INSTRUCTIONS TO FOLLOW
Turn the part of the items that opens with the line containing "Given: Go to previous idea card" and closes with the line containing "click(x=601, y=296)" into a numbered list, skipping blank lines and omitting the pictures.

Word and element locating data
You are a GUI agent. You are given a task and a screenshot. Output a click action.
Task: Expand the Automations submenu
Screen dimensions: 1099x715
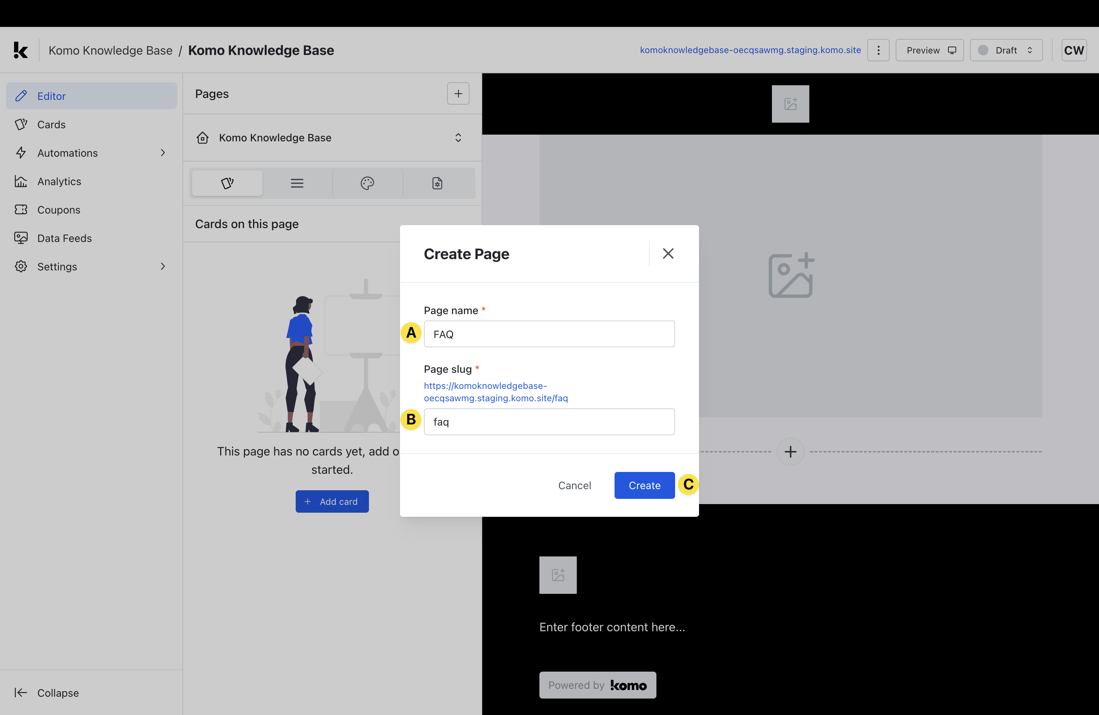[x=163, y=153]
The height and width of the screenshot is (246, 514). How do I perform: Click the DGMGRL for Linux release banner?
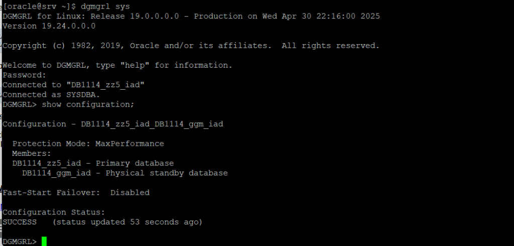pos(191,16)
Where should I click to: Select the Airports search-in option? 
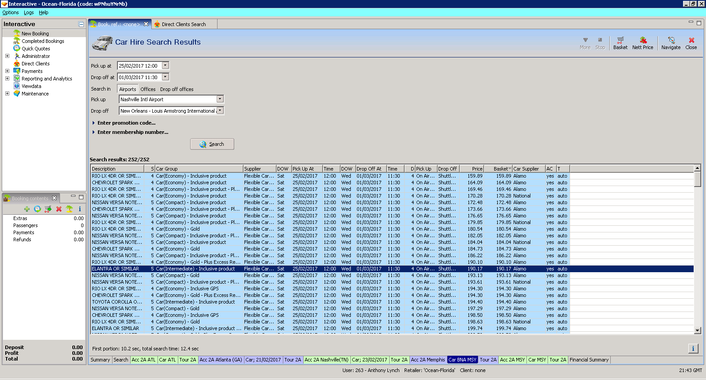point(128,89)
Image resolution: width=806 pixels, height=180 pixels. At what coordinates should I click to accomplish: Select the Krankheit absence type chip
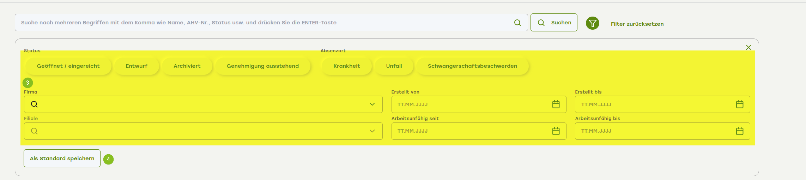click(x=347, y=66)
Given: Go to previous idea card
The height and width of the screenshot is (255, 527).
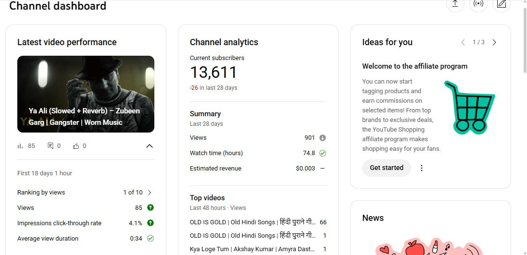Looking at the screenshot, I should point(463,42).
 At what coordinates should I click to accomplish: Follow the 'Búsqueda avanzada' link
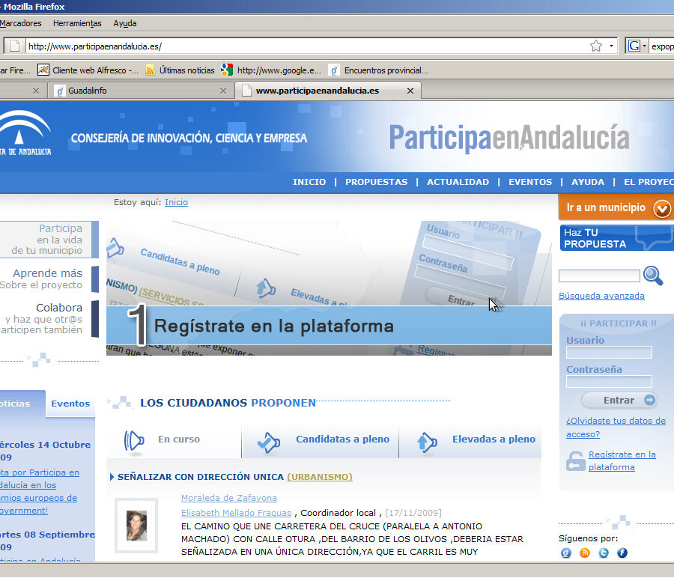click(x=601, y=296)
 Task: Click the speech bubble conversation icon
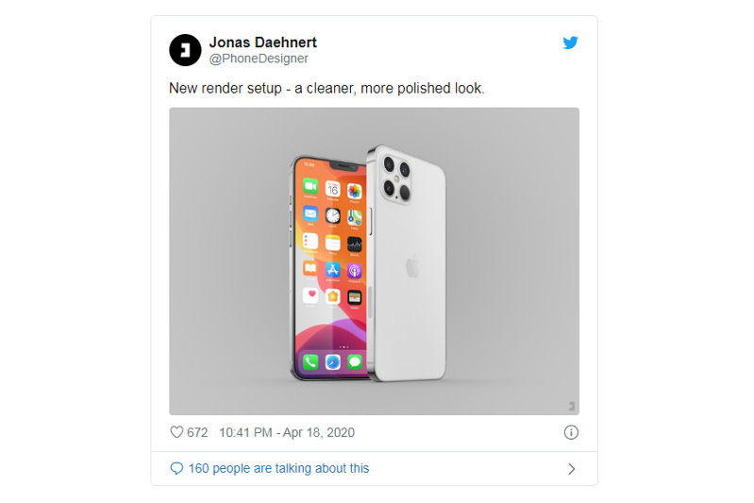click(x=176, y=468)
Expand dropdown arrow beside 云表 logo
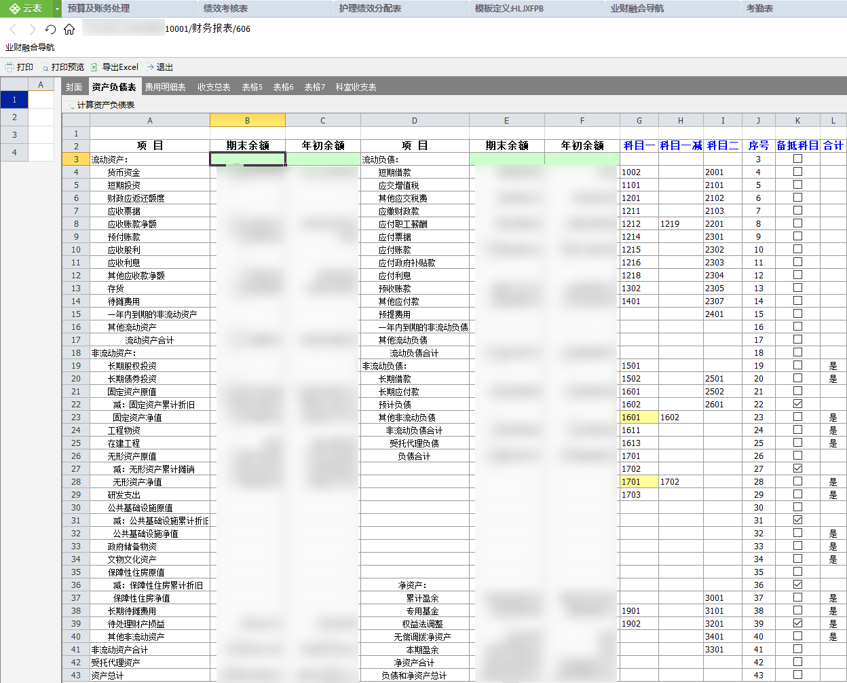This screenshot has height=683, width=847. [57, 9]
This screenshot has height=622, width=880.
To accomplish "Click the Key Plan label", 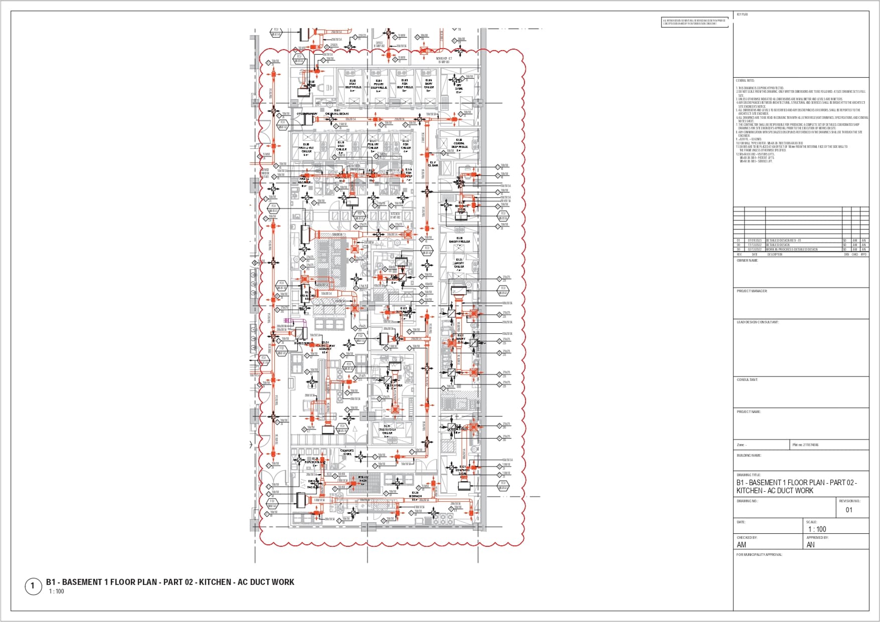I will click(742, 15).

...

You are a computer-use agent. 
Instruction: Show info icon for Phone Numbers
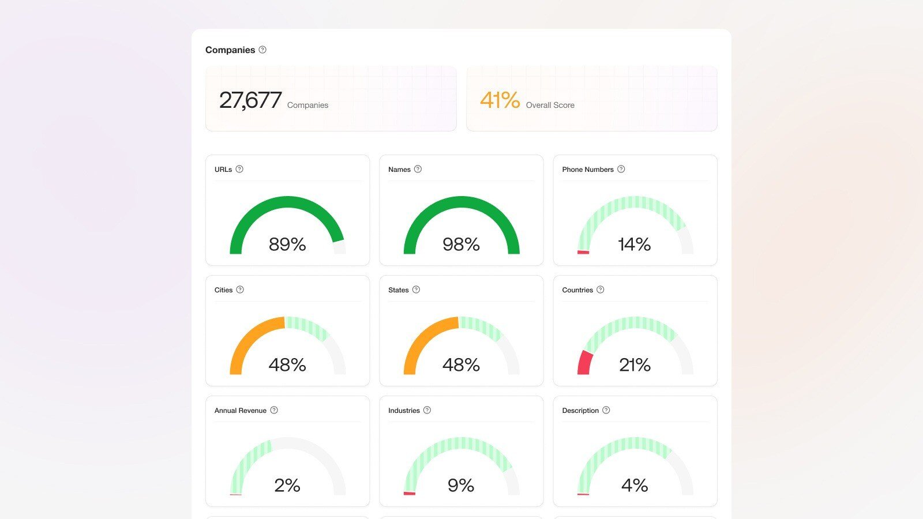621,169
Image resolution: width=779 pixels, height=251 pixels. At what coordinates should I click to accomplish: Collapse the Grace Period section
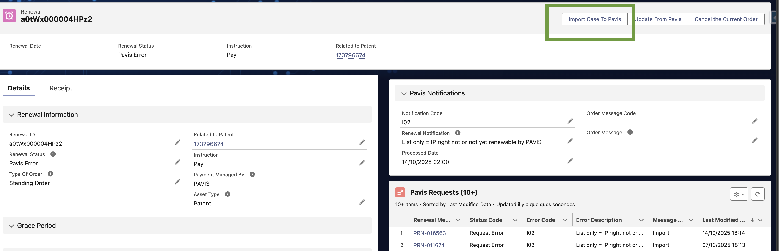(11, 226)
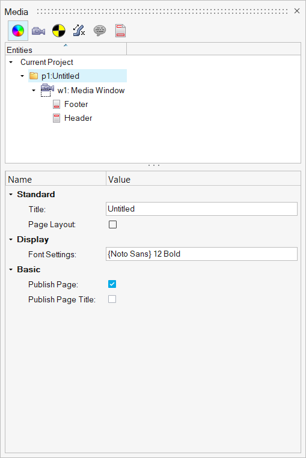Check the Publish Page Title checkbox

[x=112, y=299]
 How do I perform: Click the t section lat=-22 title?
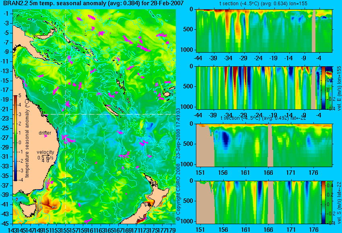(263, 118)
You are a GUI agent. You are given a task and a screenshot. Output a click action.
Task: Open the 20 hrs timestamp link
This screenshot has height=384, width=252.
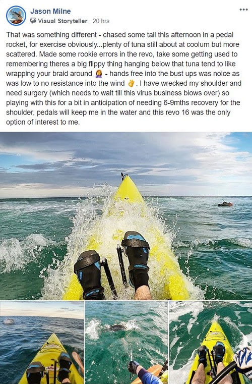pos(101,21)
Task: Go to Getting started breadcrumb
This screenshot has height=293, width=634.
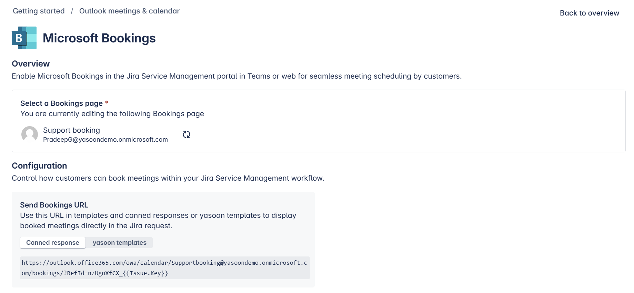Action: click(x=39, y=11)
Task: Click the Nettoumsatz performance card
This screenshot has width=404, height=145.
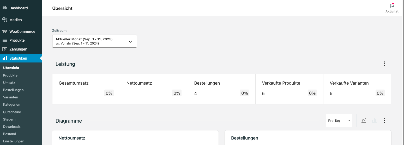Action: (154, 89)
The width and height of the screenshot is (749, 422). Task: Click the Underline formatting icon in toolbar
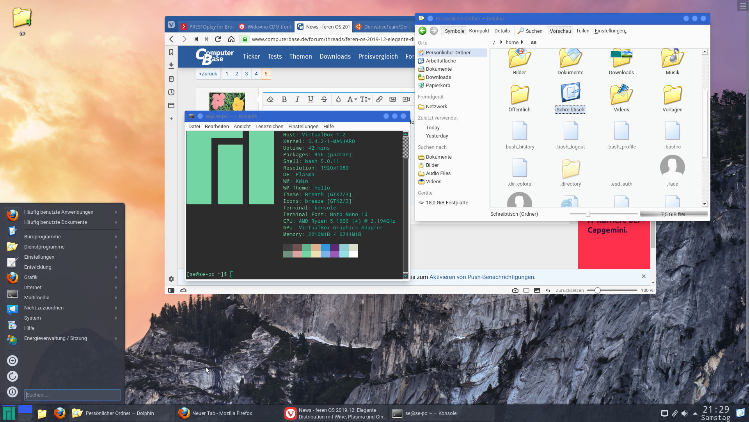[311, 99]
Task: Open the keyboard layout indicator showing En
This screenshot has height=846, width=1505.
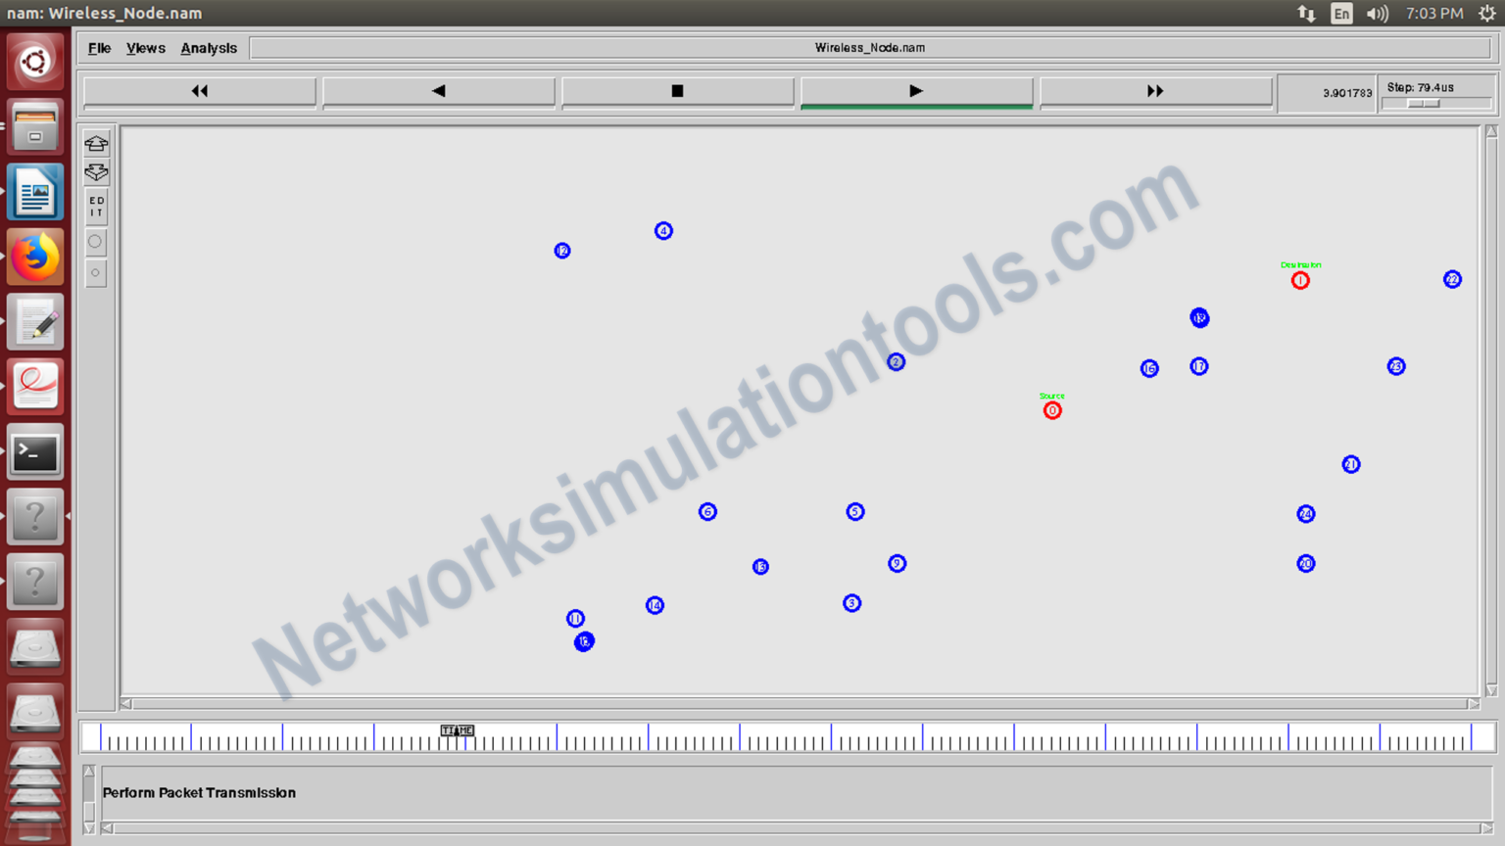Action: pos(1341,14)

WORKED SOLUTION
1. Given: Go to previous idea card
2. The height and width of the screenshot is (255, 527).
3. Looking at the screenshot, I should point(463,42).
4.  At what coordinates should I click to accomplish: Follow the 'Búsqueda avanzada' link
5. click(x=601, y=296)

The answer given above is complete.